**Task directions**. Each line of the data must be copied exactly.

**Supplied information**.
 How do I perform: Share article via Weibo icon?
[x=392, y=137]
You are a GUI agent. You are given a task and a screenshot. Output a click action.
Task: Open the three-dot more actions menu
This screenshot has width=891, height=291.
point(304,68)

**Task result**.
 How do I perform: Share article via Weibo icon?
[x=392, y=137]
You are a GUI agent. You are given a task and a screenshot. Output a click action.
Task: Open the three-dot more actions menu
This screenshot has width=891, height=291.
point(304,68)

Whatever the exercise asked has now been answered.